The problem is still in the paranoia. As you said, your training day was to make sure "the childcare profession take all the necessary steps to try and prevent paedophiles getting jobs that give them access to children." On one hand this sounds like an admirable target - on the other, it sounds rather dark and ominously 1984-like. It's this sort of approach that led to the case of the, apparently very good, deputy headmaster a few weeks ago being sacked because someone, many years ago, once made a complaint about him that was later proved to be false, but still remains on his record. Already we've gone from lists of known paedophiles (a good thing) to lists of everyone who has ever been accused - rightly or wrongly (borderline fascism). What's next?


As these lists contain mainly men, the obvious extrapolation is that, in a very short period of time less and less men are able to work in teaching/childcare and those that do will have a very short career. Kids aren't stupid - how better to get Mr Smith back for dropping him from the football team for smoking behind the bike shed? Which means less and less male role models and therefore more and more of the society churning effects this is currently believed to be causing.

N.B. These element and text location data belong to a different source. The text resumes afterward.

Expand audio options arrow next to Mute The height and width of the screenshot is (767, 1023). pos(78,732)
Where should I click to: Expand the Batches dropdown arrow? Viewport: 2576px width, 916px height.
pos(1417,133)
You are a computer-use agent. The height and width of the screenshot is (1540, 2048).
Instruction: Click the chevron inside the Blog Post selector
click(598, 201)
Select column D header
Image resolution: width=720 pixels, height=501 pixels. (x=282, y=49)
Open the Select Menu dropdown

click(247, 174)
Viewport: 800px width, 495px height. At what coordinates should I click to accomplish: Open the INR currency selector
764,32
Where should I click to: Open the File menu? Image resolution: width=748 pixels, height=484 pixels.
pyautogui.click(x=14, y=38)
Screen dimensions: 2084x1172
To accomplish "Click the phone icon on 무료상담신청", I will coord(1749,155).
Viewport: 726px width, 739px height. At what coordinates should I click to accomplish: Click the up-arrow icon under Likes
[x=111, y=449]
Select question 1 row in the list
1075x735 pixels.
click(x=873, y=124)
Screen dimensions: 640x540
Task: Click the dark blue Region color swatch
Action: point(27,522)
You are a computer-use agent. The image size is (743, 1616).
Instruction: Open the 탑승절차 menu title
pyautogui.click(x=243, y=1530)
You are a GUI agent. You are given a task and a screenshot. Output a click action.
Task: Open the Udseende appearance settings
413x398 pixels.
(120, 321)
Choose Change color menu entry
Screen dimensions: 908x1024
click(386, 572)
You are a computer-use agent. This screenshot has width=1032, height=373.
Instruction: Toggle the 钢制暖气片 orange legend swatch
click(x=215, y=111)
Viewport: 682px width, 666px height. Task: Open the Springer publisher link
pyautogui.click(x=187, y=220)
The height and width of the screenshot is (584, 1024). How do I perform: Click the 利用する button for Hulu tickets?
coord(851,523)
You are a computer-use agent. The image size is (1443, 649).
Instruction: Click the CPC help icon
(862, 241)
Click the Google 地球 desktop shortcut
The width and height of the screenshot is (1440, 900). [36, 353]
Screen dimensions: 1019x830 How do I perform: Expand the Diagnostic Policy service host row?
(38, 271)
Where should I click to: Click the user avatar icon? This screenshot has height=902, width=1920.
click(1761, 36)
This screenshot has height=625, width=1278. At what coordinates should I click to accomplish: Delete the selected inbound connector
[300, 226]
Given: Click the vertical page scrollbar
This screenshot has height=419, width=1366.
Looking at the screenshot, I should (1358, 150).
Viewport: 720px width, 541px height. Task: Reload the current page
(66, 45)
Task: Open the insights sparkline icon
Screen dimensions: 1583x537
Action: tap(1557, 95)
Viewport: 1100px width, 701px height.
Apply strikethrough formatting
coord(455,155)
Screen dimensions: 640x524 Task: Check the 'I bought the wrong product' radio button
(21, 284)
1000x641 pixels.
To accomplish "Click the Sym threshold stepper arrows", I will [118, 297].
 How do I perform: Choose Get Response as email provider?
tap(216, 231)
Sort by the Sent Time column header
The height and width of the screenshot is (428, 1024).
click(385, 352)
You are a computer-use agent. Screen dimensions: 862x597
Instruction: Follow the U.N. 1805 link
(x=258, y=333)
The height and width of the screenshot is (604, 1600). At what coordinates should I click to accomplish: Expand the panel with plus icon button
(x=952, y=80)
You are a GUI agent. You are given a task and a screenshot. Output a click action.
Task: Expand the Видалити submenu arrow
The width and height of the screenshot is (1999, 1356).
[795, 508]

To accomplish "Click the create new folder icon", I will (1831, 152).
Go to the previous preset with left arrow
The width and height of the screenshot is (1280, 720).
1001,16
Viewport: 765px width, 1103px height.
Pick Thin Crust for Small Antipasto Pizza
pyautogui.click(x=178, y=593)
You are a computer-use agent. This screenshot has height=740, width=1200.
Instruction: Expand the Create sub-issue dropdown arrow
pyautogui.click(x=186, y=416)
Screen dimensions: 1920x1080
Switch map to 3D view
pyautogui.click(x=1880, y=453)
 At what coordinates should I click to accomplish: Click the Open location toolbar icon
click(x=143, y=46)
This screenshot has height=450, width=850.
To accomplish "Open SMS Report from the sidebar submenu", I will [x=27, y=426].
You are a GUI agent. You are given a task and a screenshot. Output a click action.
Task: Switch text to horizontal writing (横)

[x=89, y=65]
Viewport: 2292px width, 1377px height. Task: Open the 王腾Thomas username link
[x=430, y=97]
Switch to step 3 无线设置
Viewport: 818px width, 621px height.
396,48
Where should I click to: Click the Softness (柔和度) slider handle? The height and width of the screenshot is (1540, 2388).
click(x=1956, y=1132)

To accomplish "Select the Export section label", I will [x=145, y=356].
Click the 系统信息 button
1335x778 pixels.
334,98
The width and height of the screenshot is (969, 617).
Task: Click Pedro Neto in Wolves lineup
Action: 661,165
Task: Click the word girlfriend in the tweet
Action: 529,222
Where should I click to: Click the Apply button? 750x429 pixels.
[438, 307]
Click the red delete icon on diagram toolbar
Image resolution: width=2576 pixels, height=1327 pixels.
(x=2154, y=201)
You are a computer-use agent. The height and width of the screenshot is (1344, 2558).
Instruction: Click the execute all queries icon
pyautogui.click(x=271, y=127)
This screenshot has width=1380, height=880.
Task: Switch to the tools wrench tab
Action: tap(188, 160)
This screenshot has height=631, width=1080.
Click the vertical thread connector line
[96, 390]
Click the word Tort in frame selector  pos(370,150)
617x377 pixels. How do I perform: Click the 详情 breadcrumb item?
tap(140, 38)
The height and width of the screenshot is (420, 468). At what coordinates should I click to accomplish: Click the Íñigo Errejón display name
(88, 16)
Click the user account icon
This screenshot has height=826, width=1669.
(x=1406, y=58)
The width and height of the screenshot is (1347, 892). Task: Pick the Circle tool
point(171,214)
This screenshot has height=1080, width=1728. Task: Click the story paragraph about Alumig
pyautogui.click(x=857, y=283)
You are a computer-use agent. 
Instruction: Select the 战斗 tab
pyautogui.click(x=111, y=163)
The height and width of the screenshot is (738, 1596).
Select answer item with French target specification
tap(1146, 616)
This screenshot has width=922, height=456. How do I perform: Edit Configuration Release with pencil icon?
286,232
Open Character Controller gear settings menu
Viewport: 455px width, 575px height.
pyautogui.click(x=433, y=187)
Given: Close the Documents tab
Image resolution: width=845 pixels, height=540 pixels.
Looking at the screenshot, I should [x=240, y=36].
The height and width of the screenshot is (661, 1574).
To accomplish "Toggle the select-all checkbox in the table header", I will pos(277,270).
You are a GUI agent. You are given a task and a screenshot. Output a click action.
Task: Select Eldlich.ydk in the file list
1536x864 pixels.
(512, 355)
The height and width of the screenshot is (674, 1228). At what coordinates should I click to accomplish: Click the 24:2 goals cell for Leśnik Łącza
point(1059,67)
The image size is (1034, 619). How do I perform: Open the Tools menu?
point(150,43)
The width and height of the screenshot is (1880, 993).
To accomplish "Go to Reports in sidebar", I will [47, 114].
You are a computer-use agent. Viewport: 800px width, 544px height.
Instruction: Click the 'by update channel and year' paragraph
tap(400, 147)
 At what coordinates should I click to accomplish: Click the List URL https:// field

Finally, since you work in the field, would you agree that the vast majority of abuse occurs within the family? And that stranger abductions are a very small issue in comparison? Or (ridiculously, but to make the point) - should Jimbo be less worried about the fellow his mother-in-law saw and more worried about leaving his child alone with his mother-in-law?

Loz what a load of dribble, honestly. First off, a peadophile is mentally ill and who is to say what turns one of them on? If he was a paedophile he may well not have access to a television, perhaps he sells these images onto people or puts them onto the internet? I find it hard to believe you can possibly justify someone using a video camera by suggesting that he has easier routes to get hold of footage than this! Paranoia is a good thing when it comes to children, the most precious thing in any parents life. The mother of one young lad who was abducted and abused by Hindley and Brady is still searching for her sons body over 40 years after his disappearance. In those days parents allowed their kids to run free and do as they wished and look where that ended up. You may well think that putting up a warning on a message forum is a step too far for someone who is potentially innocent, but I say, if this person was innocent, they would not really give a toss if their name was put up on this forum would they? Abuse occurs everywhere in all different shapes and forms and it is the responsibility of everyone to report it and to notify other parents of potential abusers (innocent or not) as a matter of course.


Louisa.

good grief


some people just don't know when to stop do they.


i can't think of any truthful, selfless reason why a bloke would be taking unsolicited footage of a playground full of children.


to suggest he's a film maker and possibly capturing some essential moment in british social life is giving a naive amount of benefit to a natural sense of doubt most parents are entitled to.


generally, documentarians still have the decency to ask their subjects for their consent. and one with any nous, or geniune interests, would be sensitive enough to clear their purpose with the parents and/or people who run the park.


good grief (again)

You know what Loz, you should send a letter to the parents of Holly Wells and Jessica Chapman, I'm sure they and the families of other victims of such crimes would find your insight into 1984-like,borderline fascist country most interesting. Prevention is far better than the cure in this case.